Copy exactly, and only, the lines that start at the line containing "Task: Add the 3,980円 phonics set to 買い物かご" and end at the last line of the material below.

Material for this task:
/---

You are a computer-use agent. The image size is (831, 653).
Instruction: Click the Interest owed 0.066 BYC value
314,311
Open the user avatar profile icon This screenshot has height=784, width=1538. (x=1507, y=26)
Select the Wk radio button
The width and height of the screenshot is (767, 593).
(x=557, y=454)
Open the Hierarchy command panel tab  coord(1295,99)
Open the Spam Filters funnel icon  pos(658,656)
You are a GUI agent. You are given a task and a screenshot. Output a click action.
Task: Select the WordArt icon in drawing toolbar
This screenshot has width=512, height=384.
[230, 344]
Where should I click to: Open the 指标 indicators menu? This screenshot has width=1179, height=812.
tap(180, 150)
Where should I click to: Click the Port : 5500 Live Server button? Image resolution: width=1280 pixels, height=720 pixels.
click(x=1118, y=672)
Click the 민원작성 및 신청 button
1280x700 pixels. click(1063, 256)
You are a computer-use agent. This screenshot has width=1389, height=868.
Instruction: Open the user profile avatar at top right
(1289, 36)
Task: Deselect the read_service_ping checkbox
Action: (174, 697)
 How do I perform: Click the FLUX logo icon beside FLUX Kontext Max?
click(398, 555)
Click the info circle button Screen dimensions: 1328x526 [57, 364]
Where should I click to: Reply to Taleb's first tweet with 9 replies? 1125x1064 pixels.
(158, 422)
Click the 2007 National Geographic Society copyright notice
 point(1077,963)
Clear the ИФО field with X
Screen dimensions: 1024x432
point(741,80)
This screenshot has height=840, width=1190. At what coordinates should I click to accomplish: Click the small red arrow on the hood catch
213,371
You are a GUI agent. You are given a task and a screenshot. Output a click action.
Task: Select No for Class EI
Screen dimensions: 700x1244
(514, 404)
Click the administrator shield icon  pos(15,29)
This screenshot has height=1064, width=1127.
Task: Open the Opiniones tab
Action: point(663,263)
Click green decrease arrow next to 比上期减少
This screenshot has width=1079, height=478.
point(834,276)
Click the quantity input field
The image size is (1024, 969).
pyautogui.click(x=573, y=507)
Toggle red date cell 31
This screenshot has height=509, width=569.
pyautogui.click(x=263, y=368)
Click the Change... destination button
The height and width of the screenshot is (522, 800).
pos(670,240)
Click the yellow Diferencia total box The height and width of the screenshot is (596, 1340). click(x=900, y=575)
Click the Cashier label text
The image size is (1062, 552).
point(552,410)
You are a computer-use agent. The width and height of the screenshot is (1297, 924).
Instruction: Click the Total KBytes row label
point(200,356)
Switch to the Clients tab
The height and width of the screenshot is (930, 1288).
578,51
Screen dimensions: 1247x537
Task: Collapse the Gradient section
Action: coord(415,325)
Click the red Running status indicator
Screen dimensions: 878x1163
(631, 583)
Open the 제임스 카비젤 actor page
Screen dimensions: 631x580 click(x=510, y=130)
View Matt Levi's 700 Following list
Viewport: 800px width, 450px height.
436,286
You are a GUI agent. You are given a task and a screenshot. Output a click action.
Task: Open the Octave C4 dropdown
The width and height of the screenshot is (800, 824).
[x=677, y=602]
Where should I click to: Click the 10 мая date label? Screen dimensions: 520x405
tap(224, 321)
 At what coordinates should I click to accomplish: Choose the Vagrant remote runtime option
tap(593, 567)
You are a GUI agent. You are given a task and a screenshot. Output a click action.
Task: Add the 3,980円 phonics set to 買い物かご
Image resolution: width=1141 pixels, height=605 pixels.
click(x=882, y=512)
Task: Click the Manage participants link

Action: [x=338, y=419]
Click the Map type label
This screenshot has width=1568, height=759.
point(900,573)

\---

Result below:
Task: Add the 3,980円 phonics set to 買い物かご
Image resolution: width=1141 pixels, height=605 pixels.
click(x=882, y=512)
Task: Click the Manage participants link

Action: [x=338, y=419]
Click the Map type label
This screenshot has width=1568, height=759.
point(900,573)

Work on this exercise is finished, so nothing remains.